P: “What time are you off to the gym?”
L: “About 9. Why?”
P: “Just wondering when to do my walk this morning.”
L: “Why don’t you wait for the girls and go with one of them?”
P: “What time do you think they’ll be up?”
[There is no reasonable response to this question. Teenagers. Week one of school holiday. Late nights. etc.]
P: “I could always go on my own.”
A few minutes later…
P: “OK. I think I’ll go for my walk.”
L: “On your own?”
L: “OK. Have you got your phone?”
And with that, I regained a little bit of my independence.
Little things can make a big difference… I am able to leave the house on my own; a rite of passage I thought I’d bagged when I first nipped to the local newsagent for a treat, or the corner shop for a forgotten essential, back in the day (“Mum, I’ll be back in five minutes!”). I’d guess that I was about 8 years old when I first did this, but it feels a bit young.

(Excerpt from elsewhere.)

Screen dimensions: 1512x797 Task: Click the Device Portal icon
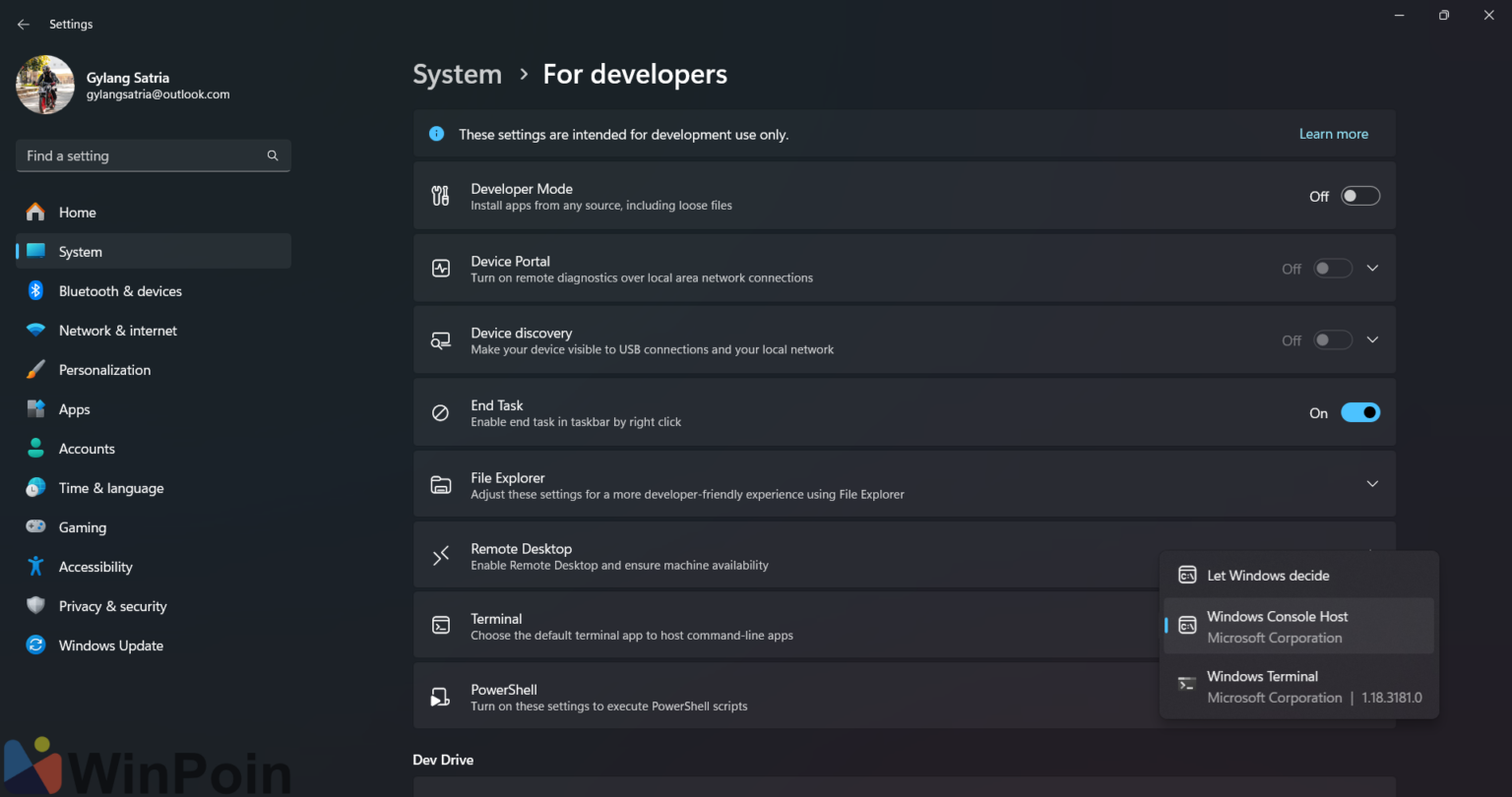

Things were different back then… Mars Bars were the size of bricks (certainly more than a chap could eat in one sitting) and you could pick up a couple of packets of Hamlet Cigars for the builders while you were there!
Anyway, the point is, some things have to be re-gained, re-learnt or re-earned. I guess a lot of growing up, a lot of learning, is about being able to take things for granted… walking, reading, writing, mental arithmetic, riding a bike, driving a car, etc. You should take these things for granted but for one reason or another some people can’t.
I’m OK walking. For the first couple of days after leaving hospital I was tentative. My chest wasn’t sore, but it was a bit tight. I definitely wasn’t 100%. I’m still not 100%, but I’m moving in the right direction.
Gentle, controlled exercise is the name of the game for me. I’m building up strength to start my Phase 3 Rehabilitation (incorporating tailored gym routines, education, etc.). The target is to get to walking 30 minutes twice a day by the time I start these sessions (just 2 more weeks).
We don’t believe in “No pain, no gain!” “Pain” is not a target state for me at the moment. I carry a magic spray that will come to my rescue if I do feel chest pain at any stage, but I really don’t want to go there!
That said, we live on the side of a hill. It’s not possible to walk more that 5 yards from our front door without encountering a slope. Doing a 20+ minute walk incorporates many slopes… as long as I don’t feel pain, get out of breath or “over do” it, I’m fine. So slopes introduce some variety and a (little) challenge.
I felt a strange sensation last night…
My legs ached slightly. Just a little. It wasn’t a scary ache. An “I’ve done a little bit of exercise today”-type ache. It’s the first time I’ve felt it since my Heart Attack. It felt good. I know I can’t push myself, but it’s the first sign that my “little” walks are doing anything more than getting the old ticker pumping.
Until recently, I’d always taken it for granted that my heart wasn’t my weakest link. I look forward to earning that back too!